Your assignment: Each record is to be repeated exactly as it stands below.

Excerpts from a dataset

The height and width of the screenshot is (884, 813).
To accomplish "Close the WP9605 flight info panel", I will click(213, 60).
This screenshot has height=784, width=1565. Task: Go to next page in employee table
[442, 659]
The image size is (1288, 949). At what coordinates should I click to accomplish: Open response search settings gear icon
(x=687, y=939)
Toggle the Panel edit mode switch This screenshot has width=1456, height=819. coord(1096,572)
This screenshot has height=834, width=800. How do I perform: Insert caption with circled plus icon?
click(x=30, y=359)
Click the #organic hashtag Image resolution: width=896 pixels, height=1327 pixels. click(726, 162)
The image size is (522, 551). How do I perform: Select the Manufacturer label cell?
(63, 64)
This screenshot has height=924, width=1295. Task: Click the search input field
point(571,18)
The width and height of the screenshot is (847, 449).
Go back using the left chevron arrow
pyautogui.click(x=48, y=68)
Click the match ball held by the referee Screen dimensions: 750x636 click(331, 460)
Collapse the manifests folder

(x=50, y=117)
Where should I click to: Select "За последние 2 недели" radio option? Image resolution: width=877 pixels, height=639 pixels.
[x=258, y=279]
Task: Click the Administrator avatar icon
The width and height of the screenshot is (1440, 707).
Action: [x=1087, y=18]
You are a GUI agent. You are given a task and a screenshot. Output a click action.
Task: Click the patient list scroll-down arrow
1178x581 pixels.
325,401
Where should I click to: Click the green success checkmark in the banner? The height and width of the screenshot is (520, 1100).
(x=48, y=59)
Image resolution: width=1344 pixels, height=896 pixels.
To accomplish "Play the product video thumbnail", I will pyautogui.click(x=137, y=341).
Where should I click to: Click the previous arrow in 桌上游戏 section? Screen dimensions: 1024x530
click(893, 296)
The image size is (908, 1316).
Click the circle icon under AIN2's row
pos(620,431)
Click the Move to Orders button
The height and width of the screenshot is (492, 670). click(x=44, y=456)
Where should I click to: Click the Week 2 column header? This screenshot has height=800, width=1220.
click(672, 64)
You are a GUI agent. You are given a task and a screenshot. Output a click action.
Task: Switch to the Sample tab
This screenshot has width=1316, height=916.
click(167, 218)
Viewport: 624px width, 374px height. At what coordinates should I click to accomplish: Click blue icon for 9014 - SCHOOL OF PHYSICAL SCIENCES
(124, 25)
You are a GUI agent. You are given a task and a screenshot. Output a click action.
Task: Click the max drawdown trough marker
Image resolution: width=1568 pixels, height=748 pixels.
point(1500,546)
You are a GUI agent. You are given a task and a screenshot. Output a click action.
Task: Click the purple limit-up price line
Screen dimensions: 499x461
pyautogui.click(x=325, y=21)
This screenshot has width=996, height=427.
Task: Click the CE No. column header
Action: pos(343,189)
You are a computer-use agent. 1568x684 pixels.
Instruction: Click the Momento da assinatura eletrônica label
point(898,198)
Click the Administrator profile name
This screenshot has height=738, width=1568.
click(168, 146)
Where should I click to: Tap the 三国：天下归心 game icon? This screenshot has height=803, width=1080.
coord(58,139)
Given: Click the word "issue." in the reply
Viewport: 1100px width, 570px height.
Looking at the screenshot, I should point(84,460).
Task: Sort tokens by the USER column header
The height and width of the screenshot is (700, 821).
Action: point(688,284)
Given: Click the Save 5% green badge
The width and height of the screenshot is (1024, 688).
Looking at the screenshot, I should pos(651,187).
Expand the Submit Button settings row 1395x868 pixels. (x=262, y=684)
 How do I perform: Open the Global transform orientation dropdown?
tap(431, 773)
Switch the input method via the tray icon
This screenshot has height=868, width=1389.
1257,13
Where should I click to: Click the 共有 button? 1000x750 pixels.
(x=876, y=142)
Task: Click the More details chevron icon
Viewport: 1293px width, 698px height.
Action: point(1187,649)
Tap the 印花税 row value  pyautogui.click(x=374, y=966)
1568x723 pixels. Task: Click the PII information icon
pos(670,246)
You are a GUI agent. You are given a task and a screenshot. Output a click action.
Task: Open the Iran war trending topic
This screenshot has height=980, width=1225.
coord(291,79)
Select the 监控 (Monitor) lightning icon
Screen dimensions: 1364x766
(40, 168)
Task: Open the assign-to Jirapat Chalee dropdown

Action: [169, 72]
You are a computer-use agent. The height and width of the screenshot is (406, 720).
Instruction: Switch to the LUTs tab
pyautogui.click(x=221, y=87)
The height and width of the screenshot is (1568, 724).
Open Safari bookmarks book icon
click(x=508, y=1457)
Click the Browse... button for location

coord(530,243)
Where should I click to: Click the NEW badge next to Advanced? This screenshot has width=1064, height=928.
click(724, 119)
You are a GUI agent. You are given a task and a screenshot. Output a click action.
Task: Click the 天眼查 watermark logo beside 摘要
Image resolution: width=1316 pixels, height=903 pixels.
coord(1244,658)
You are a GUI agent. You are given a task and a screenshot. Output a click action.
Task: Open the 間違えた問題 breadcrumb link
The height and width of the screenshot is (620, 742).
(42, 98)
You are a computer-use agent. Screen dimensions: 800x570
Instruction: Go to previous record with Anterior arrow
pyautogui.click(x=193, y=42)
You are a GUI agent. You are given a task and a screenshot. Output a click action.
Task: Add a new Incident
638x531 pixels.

Solution to the problem:
The height and width of the screenshot is (884, 813).
To accomplish "Close the WP9605 flight info panel", I will click(213, 60).
This screenshot has height=784, width=1565. Task: Go to next page in employee table
[442, 659]
The image size is (1288, 949). At what coordinates should I click to accomplish: Open response search settings gear icon
(x=687, y=939)
Toggle the Panel edit mode switch This screenshot has width=1456, height=819. coord(1096,572)
This screenshot has height=834, width=800. How do I perform: Insert caption with circled plus icon?
click(x=30, y=359)
Click the #organic hashtag Image resolution: width=896 pixels, height=1327 pixels. click(726, 162)
The image size is (522, 551). How do I perform: Select the Manufacturer label cell?
(63, 64)
This screenshot has height=924, width=1295. Task: Click the search input field
point(571,18)
The width and height of the screenshot is (847, 449).
Go back using the left chevron arrow
pyautogui.click(x=48, y=68)
Click the match ball held by the referee Screen dimensions: 750x636 click(331, 460)
Collapse the manifests folder

(x=50, y=117)
Where should I click to: Select "За последние 2 недели" radio option? Image resolution: width=877 pixels, height=639 pixels.
[x=258, y=279]
Task: Click the Administrator avatar icon
The width and height of the screenshot is (1440, 707).
Action: [x=1087, y=18]
You are a GUI agent. You are given a task and a screenshot. Output a click action.
Task: Click the patient list scroll-down arrow
1178x581 pixels.
325,401
Where should I click to: Click the green success checkmark in the banner? The height and width of the screenshot is (520, 1100).
(x=48, y=59)
Image resolution: width=1344 pixels, height=896 pixels.
To accomplish "Play the product video thumbnail", I will pyautogui.click(x=137, y=341).
Where should I click to: Click the previous arrow in 桌上游戏 section? Screen dimensions: 1024x530
click(893, 296)
The image size is (908, 1316).
Click the circle icon under AIN2's row
pos(620,431)
Click the Move to Orders button
The height and width of the screenshot is (492, 670). click(x=44, y=456)
Where should I click to: Click the Week 2 column header? This screenshot has height=800, width=1220.
click(672, 64)
You are a GUI agent. You are given a task and a screenshot. Output a click action.
Task: Switch to the Sample tab
This screenshot has width=1316, height=916.
click(167, 218)
Viewport: 624px width, 374px height. At what coordinates should I click to accomplish: Click blue icon for 9014 - SCHOOL OF PHYSICAL SCIENCES
(124, 25)
You are a GUI agent. You are given a task and a screenshot. Output a click action.
Task: Click the max drawdown trough marker
Image resolution: width=1568 pixels, height=748 pixels.
point(1500,546)
You are a GUI agent. You are given a task and a screenshot. Output a click action.
Task: Click the purple limit-up price line
Screen dimensions: 499x461
pyautogui.click(x=325, y=21)
This screenshot has width=996, height=427.
Task: Click the CE No. column header
Action: pos(343,189)
You are a computer-use agent. 1568x684 pixels.
Instruction: Click the Momento da assinatura eletrônica label
point(898,198)
Click the Administrator profile name
This screenshot has height=738, width=1568.
click(168, 146)
Where should I click to: Tap the 三国：天下归心 game icon? This screenshot has height=803, width=1080.
coord(58,139)
Given: Click the word "issue." in the reply
Viewport: 1100px width, 570px height.
Looking at the screenshot, I should point(84,460).
Task: Sort tokens by the USER column header
The height and width of the screenshot is (700, 821).
Action: point(688,284)
Given: Click the Save 5% green badge
The width and height of the screenshot is (1024, 688).
Looking at the screenshot, I should pos(651,187).
Expand the Submit Button settings row 1395x868 pixels. (x=262, y=684)
 How do I perform: Open the Global transform orientation dropdown?
tap(431, 773)
Switch the input method via the tray icon
This screenshot has height=868, width=1389.
1257,13
Where should I click to: Click the 共有 button? 1000x750 pixels.
(x=876, y=142)
Task: Click the More details chevron icon
Viewport: 1293px width, 698px height.
Action: point(1187,649)
Tap the 印花税 row value  pyautogui.click(x=374, y=966)
1568x723 pixels. Task: Click the PII information icon
pos(670,246)
You are a GUI agent. You are given a task and a screenshot. Output a click action.
Task: Open the Iran war trending topic
This screenshot has height=980, width=1225.
coord(291,79)
Select the 监控 (Monitor) lightning icon
Screen dimensions: 1364x766
(40, 168)
Task: Open the assign-to Jirapat Chalee dropdown

Action: [169, 72]
You are a computer-use agent. The height and width of the screenshot is (406, 720).
Instruction: Switch to the LUTs tab
pyautogui.click(x=221, y=87)
The height and width of the screenshot is (1568, 724).
Open Safari bookmarks book icon
click(x=508, y=1457)
Click the Browse... button for location

coord(530,243)
Where should I click to: Click the NEW badge next to Advanced? This screenshot has width=1064, height=928.
click(724, 119)
You are a GUI agent. You are given a task and a screenshot. Output a click action.
Task: Click the 天眼查 watermark logo beside 摘要
Image resolution: width=1316 pixels, height=903 pixels.
coord(1244,658)
You are a GUI agent. You are given a task and a screenshot. Output a click action.
Task: Open the 間違えた問題 breadcrumb link
The height and width of the screenshot is (620, 742).
(42, 98)
You are a computer-use agent. Screen dimensions: 800x570
Instruction: Go to previous record with Anterior arrow
pyautogui.click(x=193, y=42)
You are a GUI agent. You are given a task and a screenshot. Output a click action.
Task: Add a new Incident
638x531 pixels.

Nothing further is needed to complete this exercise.